Please have a look at this as well:
//-----------------------------------------------------------------------
bool IsInSet(char ch, char* cSet)
{
char* cSetptr = cSet;
int index = 0;
while (*(cSet+ index) != '\0')
{
if(ch == *(cSet+ index))
{
return true;
}
++index;
}
return false;
}
void removeChar(char ch, char* cSet)
{
bool bShift = false;
int index = 0;
while (*(cSet + index) != '\0')
{
if( (ch == *(cSet + index)) || bShift)
{
*(cSet + index) = *(cSet + index + 1);
bShift = true;
}
++index;
}
}
typedef struct subStr
{
short iStart;
short iEnd;
short szStr;
}ss;
char* subStringSmallest(char* testStr, char* cSet)
{
char* subString = NULL;
int iSzSet = strlen(cSet) + 1;
int iSzString = strlen(testStr)+ 1;
char* cSetBackUp = new char[iSzSet];
memcpy((void*)cSetBackUp, (void*)cSet, iSzSet);
int iStartIndx = -1;
int iEndIndx = -1;
int iIndexStartNext = -1;
std::vector<ss> subStrVec;
int index = 0;
while( *(testStr+index) != '\0' )
{
if (IsInSet(*(testStr+index), cSetBackUp))
{
removeChar(*(testStr+index), cSetBackUp);
if(iStartIndx < 0)
{
iStartIndx = index;
}
else if( iIndexStartNext < 0)
iIndexStartNext = index;
else
;
if (strlen(cSetBackUp) == 0 )
{
iEndIndx = index;
if( iIndexStartNext == -1)
break;
else
{
index = iIndexStartNext;
ss stemp = {iStartIndx, iEndIndx, (iEndIndx-iStartIndx + 1)};
subStrVec.push_back(stemp);
iStartIndx = iEndIndx = iIndexStartNext = -1;
memcpy((void*)cSetBackUp, (void*)cSet, iSzSet);
continue;
}
}
}
else
{
if (IsInSet(*(testStr+index), cSet))
{
if(iIndexStartNext < 0)
iIndexStartNext = index;
}
}
++index;
}
int indexSmallest = 0;
for(int indexVec = 0; indexVec < subStrVec.size(); ++indexVec)
{
if(subStrVec[indexSmallest].szStr > subStrVec[indexVec].szStr)
indexSmallest = indexVec;
}
subString = new char[(subStrVec[indexSmallest].szStr) + 1];
memcpy((void*)subString, (void*)(testStr+ subStrVec[indexSmallest].iStart), subStrVec[indexSmallest].szStr);
memset((void*)(subString + subStrVec[indexSmallest].szStr), 0, 1);
delete[] cSetBackUp;
return subString;
}
//--------------------------------------------------------------------

Edit: apparently there's an O(n) algorithm (cf. algorithmist's answer). Obviously this have this will beat the [naive] baseline described below!

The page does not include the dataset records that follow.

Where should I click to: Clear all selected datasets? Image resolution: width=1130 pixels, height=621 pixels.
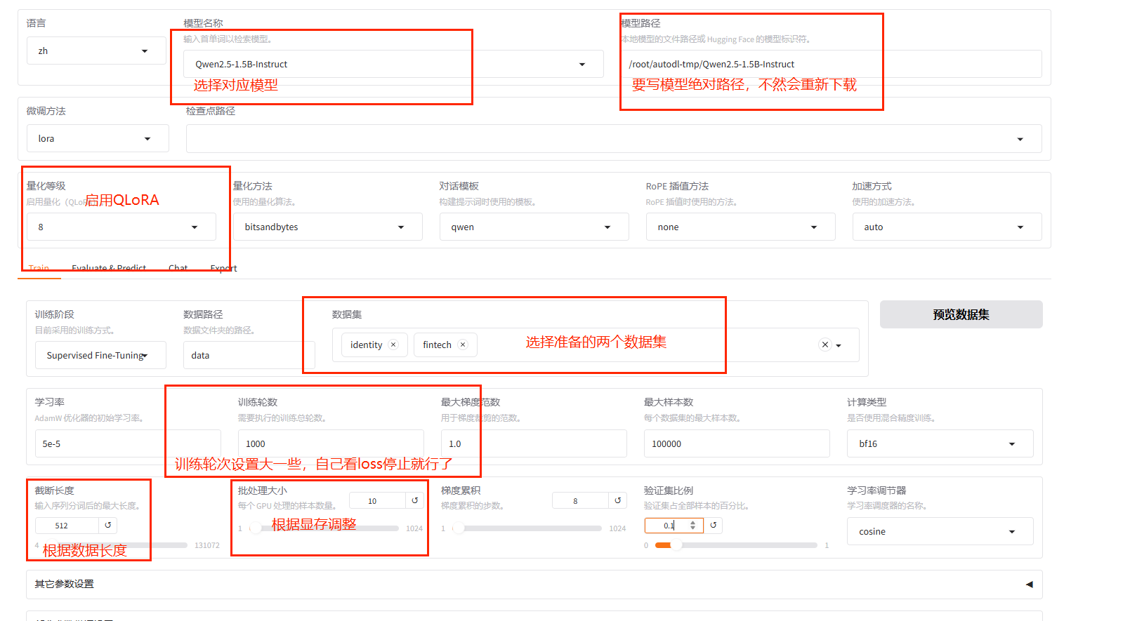tap(825, 345)
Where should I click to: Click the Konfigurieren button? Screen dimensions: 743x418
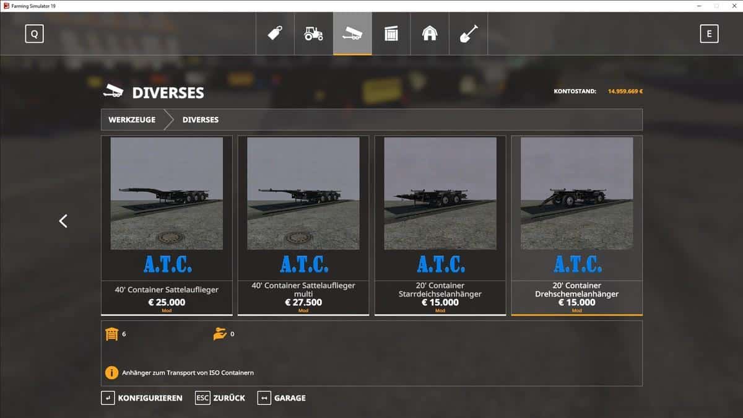tap(142, 398)
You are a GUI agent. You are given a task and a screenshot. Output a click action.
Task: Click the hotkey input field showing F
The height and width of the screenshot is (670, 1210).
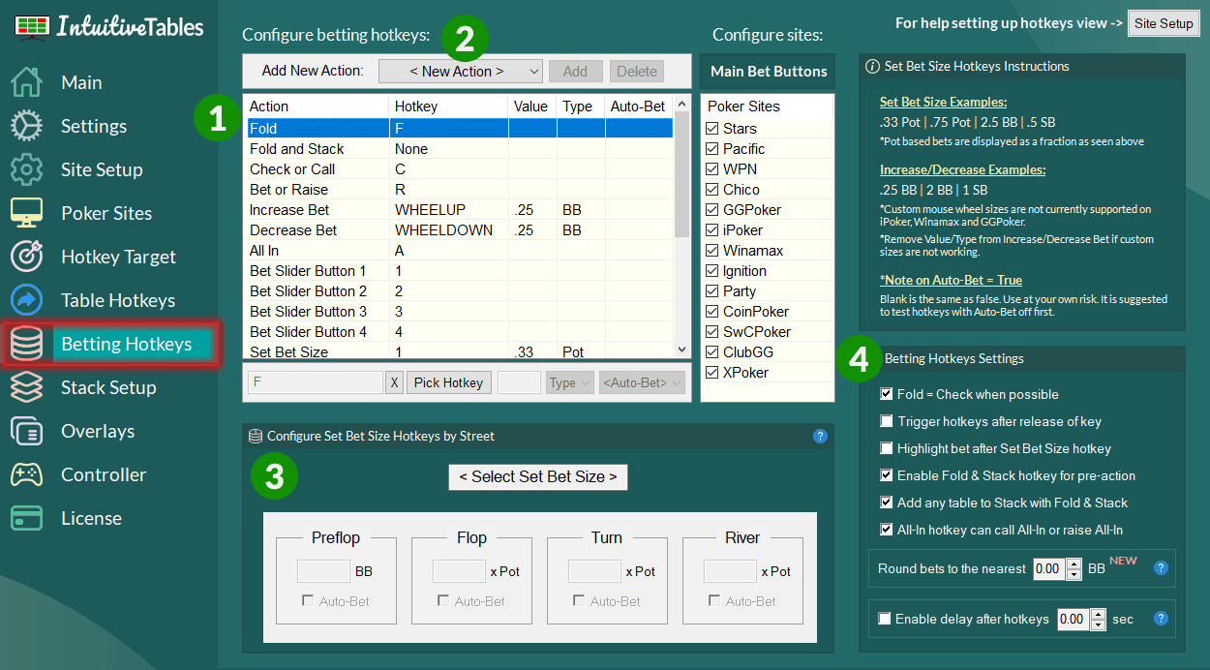tap(315, 382)
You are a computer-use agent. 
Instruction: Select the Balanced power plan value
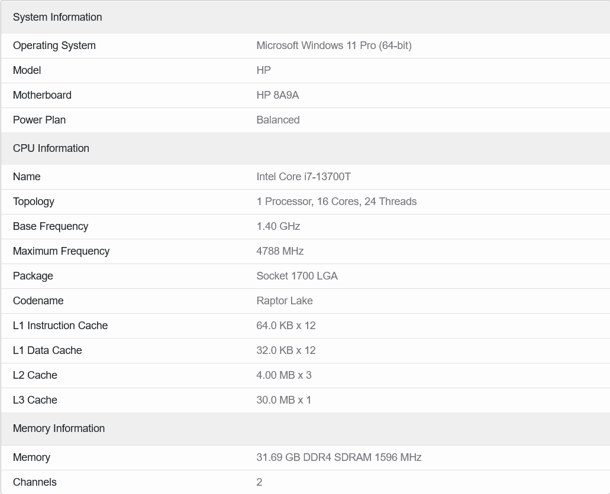277,120
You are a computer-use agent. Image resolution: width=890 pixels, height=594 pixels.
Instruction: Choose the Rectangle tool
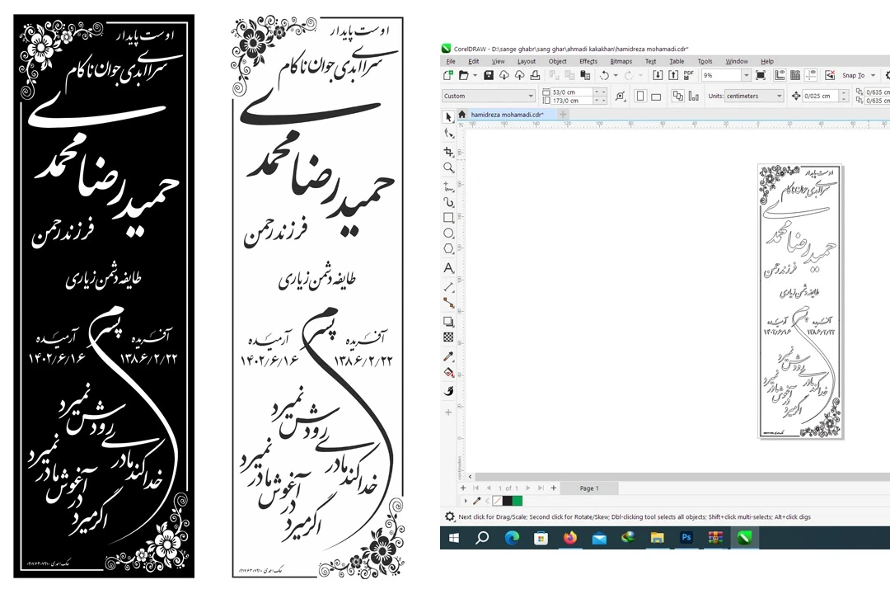click(x=448, y=218)
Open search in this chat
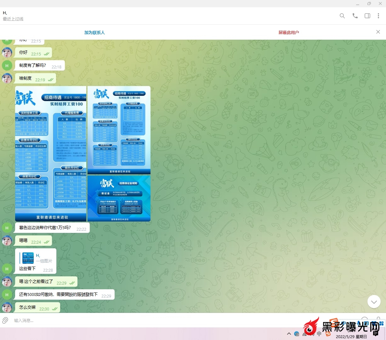The height and width of the screenshot is (340, 386). click(342, 16)
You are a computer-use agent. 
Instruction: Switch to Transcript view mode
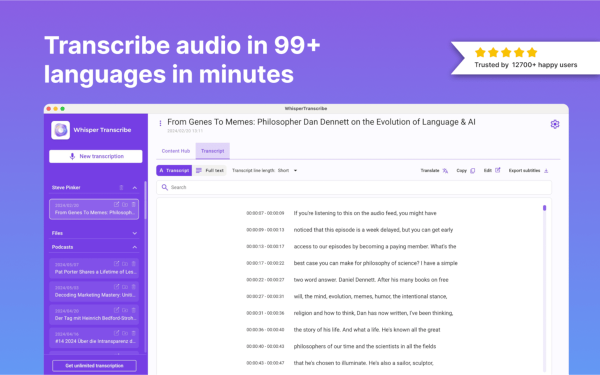[174, 171]
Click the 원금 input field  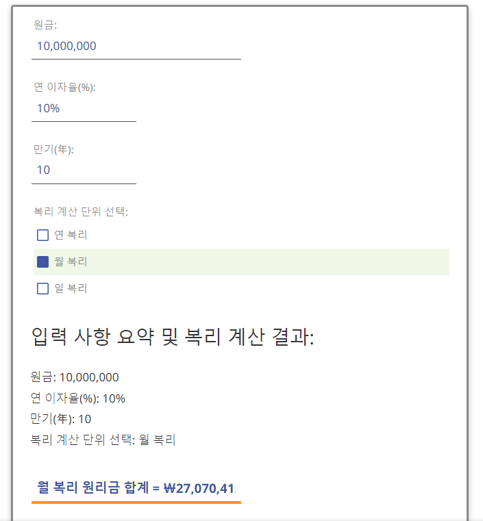point(136,47)
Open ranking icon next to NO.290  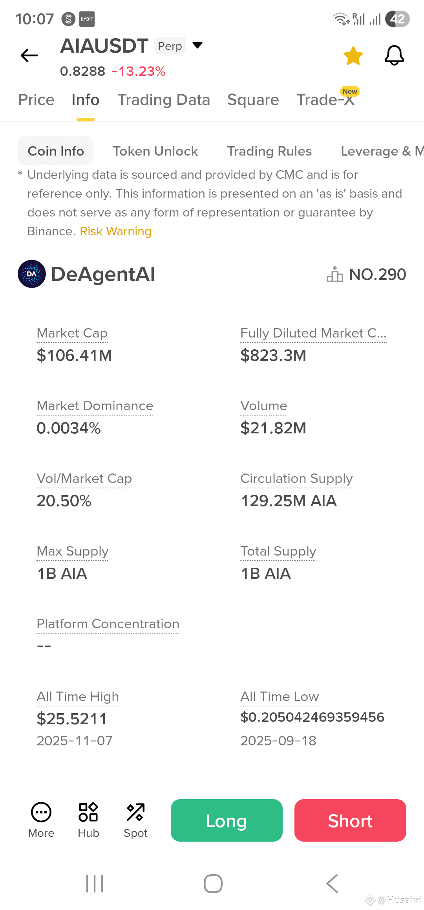[x=335, y=274]
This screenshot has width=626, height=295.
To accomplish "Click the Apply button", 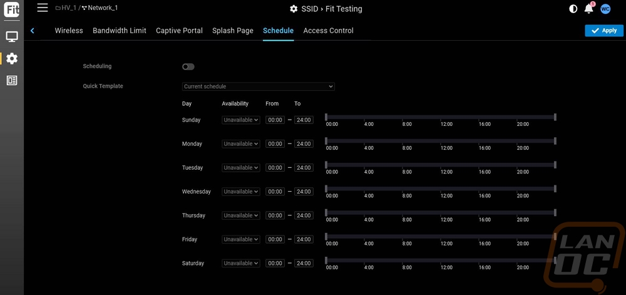I will (x=603, y=31).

Too bad I gotta go... I'm a bit suspicious that we can get O(n). I'll check in tomorrow to see the winner ;-) Have fun!
Tentative algorithm:
The general idea is to sequentially try and use a character from str2 found in str1 as the start of a search (in either/both directions) of all the other letters of str2. By keeping a "length of best match so far" value, we can abort searches when they exceed this. Other heuristics can probably be used to further abort suboptimal (so far) solutions. The choice of the order of the starting letters in str1 matters much; it is suggested to start with the letter(s) of str1 which have the lowest count and to try with the other letters, of an increasing count, in subsequent attempts.
[loose pseudo-code]
- get count for each letter/character in str1 (number of As, Bs etc.)

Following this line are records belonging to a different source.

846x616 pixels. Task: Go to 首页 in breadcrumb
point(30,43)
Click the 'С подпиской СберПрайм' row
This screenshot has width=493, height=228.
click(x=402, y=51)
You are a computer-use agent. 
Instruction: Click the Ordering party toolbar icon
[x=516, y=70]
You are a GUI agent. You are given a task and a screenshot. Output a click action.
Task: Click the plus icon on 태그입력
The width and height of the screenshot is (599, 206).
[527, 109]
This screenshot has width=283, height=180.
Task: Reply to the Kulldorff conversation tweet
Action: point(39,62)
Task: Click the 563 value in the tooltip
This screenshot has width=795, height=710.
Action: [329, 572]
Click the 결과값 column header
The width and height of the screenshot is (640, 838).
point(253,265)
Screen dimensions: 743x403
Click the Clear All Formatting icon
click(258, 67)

- get count for each letter in str2
- minLen = length(str1) + 1 (the +1 indicates you're not sure all chars of
str2 are in str1)
- Starting with the letter from string2 which is found the least in string1,
look for other letters of Str2, in either direction of str1, until you've
found them all (or not, at which case response = impossible => done!).
set x = length(corresponding substring of str1).
- if (x < minLen),
set minlen = x,
also memorize the start/len of the str1 substring.
- continue trying with other letters of str1 (going the up the frequency
list in str1), but abort search as soon as length(substring of strl)
reaches or exceed minLen.
We can find a few other heuristics that would allow aborting a
particular search, based on [pre-calculated ?] distance between a given
letter in str1 and some (all?) of the letters in str2.
- the overall search terminates when minLen = length(str2) or when
we've used all letters of str1 (which match one letter of str2)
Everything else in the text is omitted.